=== Passage ===
******************************

BY CHRISTOPHER KERR | September 5, 2018
Today marks one year since the Trump Administration initiated the repeal of the Deferred Action for Childhood Arrivals (DACA) program. Congress has yet to act in response to this decision and the federal court decisions have left recipients uncertain about the program’s future.
To reflect on the impact that this anniversary has for those most deeply impacted, we have selected a few quotations from DACA recipients in our network of Jesuit universities, high schools, parishes, and other ministries. Their desire to make a difference in our country is inspiring—but do we value this desire?
“That’s my dream: to make a difference in people’s lives.”
These are good words to live by, especially if you are training to be a doctor. Rosa Aramburo graduated from Loyola University Chicago’s Stritch School of Medicine this past June. She was one of five undocumented graduates, all who entered Stritch soon after it became the first medical school in the country to publicly accept undocumented students in 2014.

******************************

=== The data ===
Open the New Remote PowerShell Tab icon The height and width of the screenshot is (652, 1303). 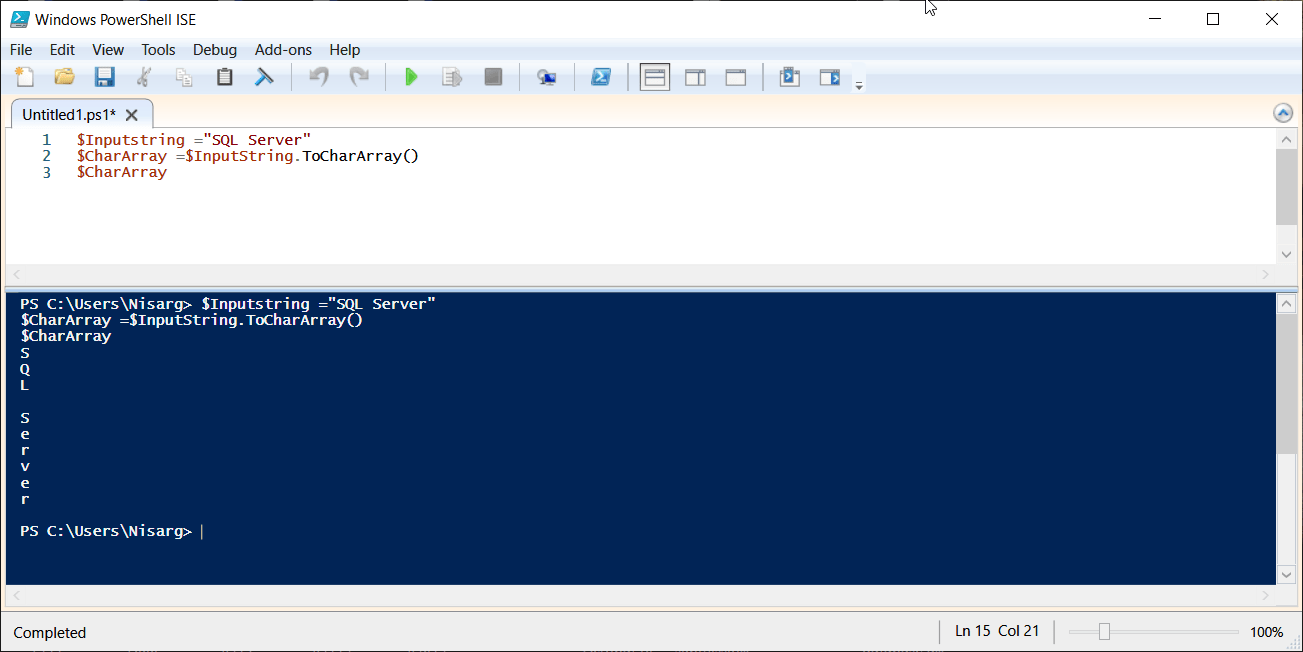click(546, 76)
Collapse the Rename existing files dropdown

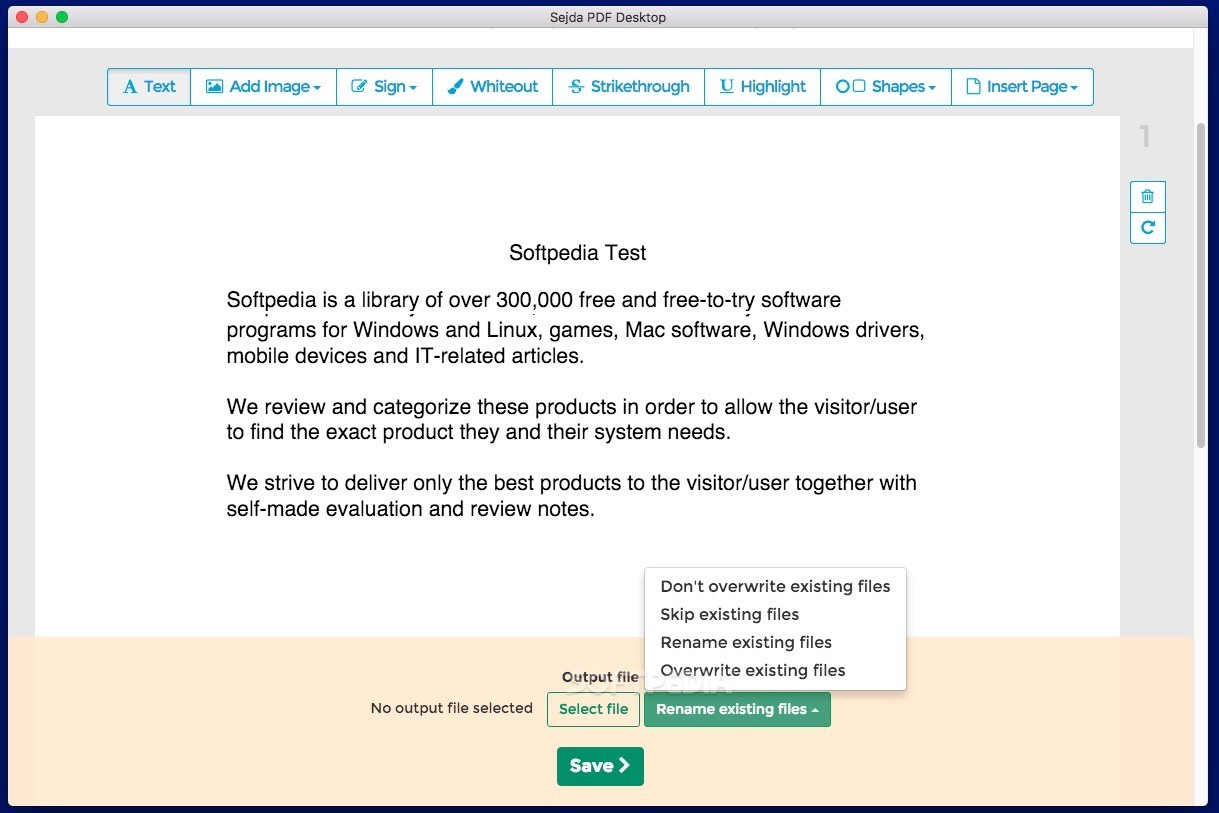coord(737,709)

******************************

=== Parts of the exercise ===
1. In the DACA anniversary article, in what year did Loyola University Chicago's Stritch School of Medicine become the first medical school in the country to publicly accept undocumented students?
2. Carry on writing the DACA anniversary article, starting right after its final sentence about Stritch's undocumented graduates.

=== Your written answers ===
1. 2014

2.
Despite Rosa graduating from medical school and seeking to “make a difference,” our country continues to distance itself from the contributions that men and women like her seek to make.
“On September 5, 2017, DACA was rescinded, sending me and thousands of other people into an uncertain future,” said Nelson Martinez, a recent graduate of Brophy College Preparatory School, in Phoenix, Arizona.
There is so much good in our nation, can’t we find the moral will to respond to the reality of this “uncertain future?” Martinez seeks to attend college, study hard, and contribute to his community — shouldn’t we value that?
“I see the U.S. as my home, my community, my people, my peers,” said Belsy Garcia Manrique, who, like Rosa, seeks a medical degree from Loyola University Chicago. Earlier this year, Belsy’s father was deported to Guatemala after many years in the U.S., leaving Belsy and two college-age sisters in the U.S. Belsy’s father, Felix, was an integral part of his family and deeply desired to see Belsy graduate from medical school.
Don’t we seek to be a “home” where those who seek to better their lives and that of their family can feel welcome?
“I want to continue fighting for what I believe is right, fighting for the betterment of our country, especially for those who are brown, who are undocumented,” said José Cabrera, a 2018 graduate of Xavier University.
Maybe this should be the call to action we each heed, “fighting for the betterment of our country,” one that welcomes the contributions of many and builds an American immigration system suited to today’s realities.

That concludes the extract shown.